AIM OF THE EXERCISE
Resume the interview with director Matt Aselton about his film Gigantic, picking up right after its final sentence.

SELECTED TEXT

BY ELISABETH DONNELLY |
A Big Big Love
Expensive Swedish mattresses, adopting a Chinese baby, and actors John Goodman, Zooey Deschanel, and Paul Dano. It's the weird world of Matt Aselton's Gigantic, and we talk to the director about his debut.

Gigantic is the story of two odd ducks falling in love. Paul Dano (whom you last saw preaching and being yelled at by Daniel Day-Lewis in There Will Be Blood) stars as Brian Weathersby, a shy 28-year-old salesman of expensive Swedish mattresses in New York. He has elderly parents (Jane Alexander and Ed Asner) and two older brothers (played by Robert Stanton and Ian Roberts, one of the founding members of the Upright Citizens Brigade). His day-to-day is filled with working on his application to adopt a Chinese baby, and that’s pretty much it.
When he meets slacker heiress Harriet “Happy” Lolly (Zooey Deschanel), who’s picking up a $14,000 mattress for her overbearing dad (John Goodman), the two fall into a tentative connection, punctuated by strange happenings. Brian is stalked by/has hallucinations of a homeless man who’s constantly beating him up, and Happy works nights at some QVC-type television show. The film shares some similarities with Knocked Up; in this case, Dano’s playing the responsible, adult character about to jump into a big committment, and he’s quietly confident and surprisingly sexy, whereas Deschanel is flighty, irresponsible, and still attractively charming. Lovingly filmed in New York, Gigantic isn’t for everybody—it’s genuinely strange, and it could be off-putting. But if you’re on its loopy level, it has something to say about growing up and falling in love and the human need for connection, despite whatever neuroses our familes may imprint on us.
Tribeca had the chance to talk to first-time writer/director Matt Aselton about making the film, getting excellent comic actors to play quieter roles, and New York City.
Tribeca: What were you doing before this movie? You were a commercial filmmaker, right?
Matt Aselton: I fell ass-backward into filmmaking. I had a friend that worked at an advertising agency and he hired me, and from there I just started shooting television commercials. I did that for a long time. My production company is called Epoch Films. I think the thing that was probably most out there that people saw were the Volkswagen crashes. It’s usually the little ones that no one ever sees that people kind of love.
Tribeca: So that’s what a good liberal arts education [Williams College] can get you!
MA: I was an English literature major, and I can remember my father being like, "What the hell is that going to get you?"
Tribeca: Where did the initial idea for this movie come from?
MA: I’ve been doing commercials and reading scripts here and there and never really found anything I love. A friend of mine who I wrote the movie with—Adam Nagata—he had been teaching English in Tokyo. When he got back to New York, we sat down and wrote Gigantic. I think him coming back and me wanting to do something original was part of it. We liked the idea of a guy with a father who’s 80 years old, and two forsaken people, and what happens when you put them together. I wish there was more autobiographical stuff in there, but there’s not.

DATA PROVIDED
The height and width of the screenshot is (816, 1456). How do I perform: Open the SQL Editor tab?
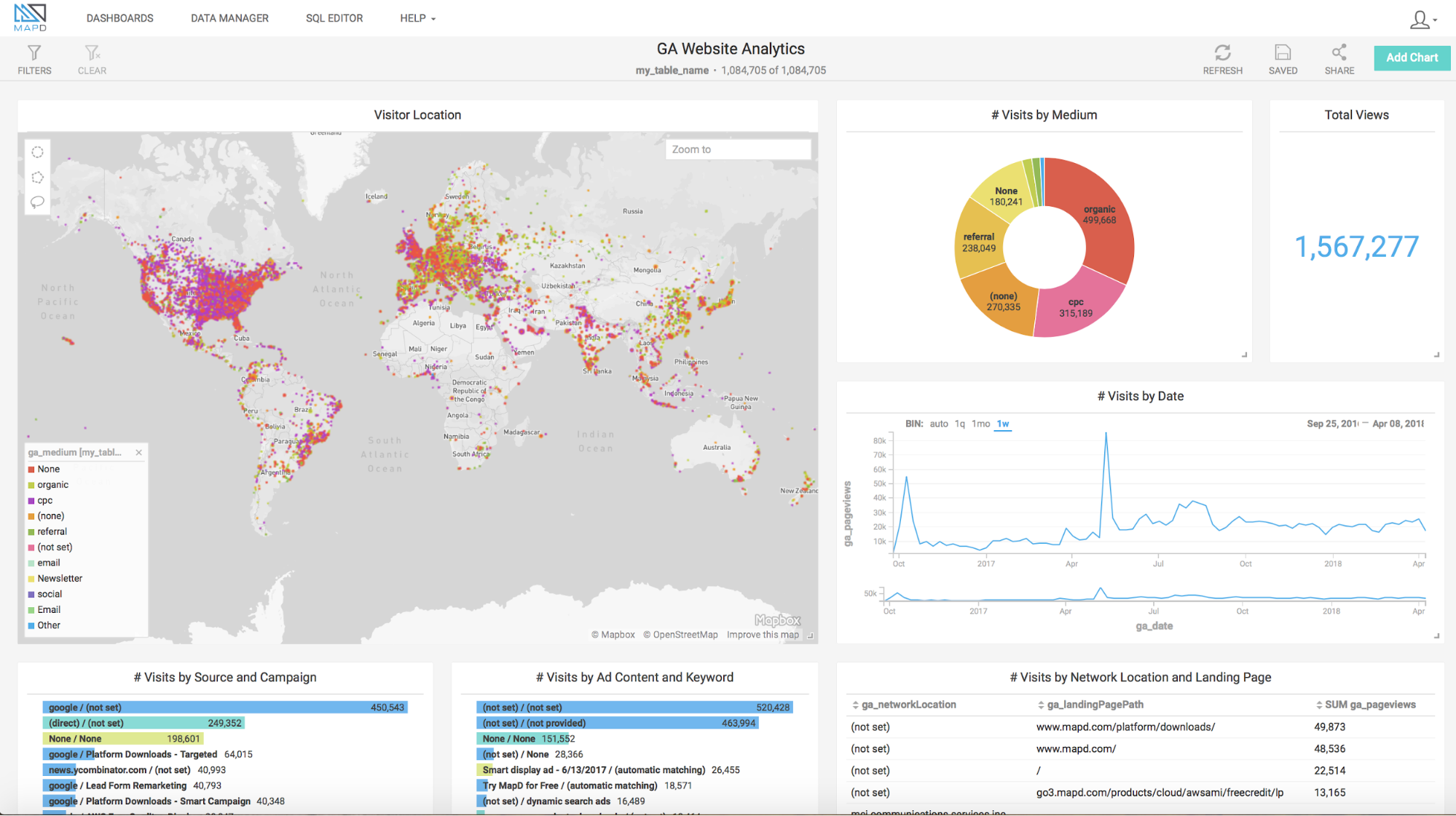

RESULT FOR THIS TASK
Tribeca: Your dad isn’t 80 years old, then?
MA: Well Paul Dano’s dad is a little bit older—72, 73—and I think that interested Paul. It’s a slightly different experience.
Tribeca: It’s definitely a quirky and strange film. Sincerely strange. What are your feelings on having films with quirky and strange elements?
MA: I love it, and I think that “it’s strange” is a better way of saying it than quirky. Quirky implies that it’s whimsical, and I think that we tried to make everything [that happens in the film] motivated. I think strange is more interesting to me than quirky, but strange without motivation, I think that can be annoying. We tried to make sure that it lives in some motivated world.
Tribeca: How was it shooting in New York?
MA: It was great. I’ve lived here for a long time—I’ve been walking around and shooting this movie in my head. We tried to make it more pedestrian and outer borough, so we tried to shoot it in places that were a little different. We embraced where we were: Queens and Brooklyn and parts of Chinatown. We shot it in March, and it’s the best light, I think, it’s a little bit lower. (That and the autumm light.)
Tribeca: Is Ian Roberts a genius or what?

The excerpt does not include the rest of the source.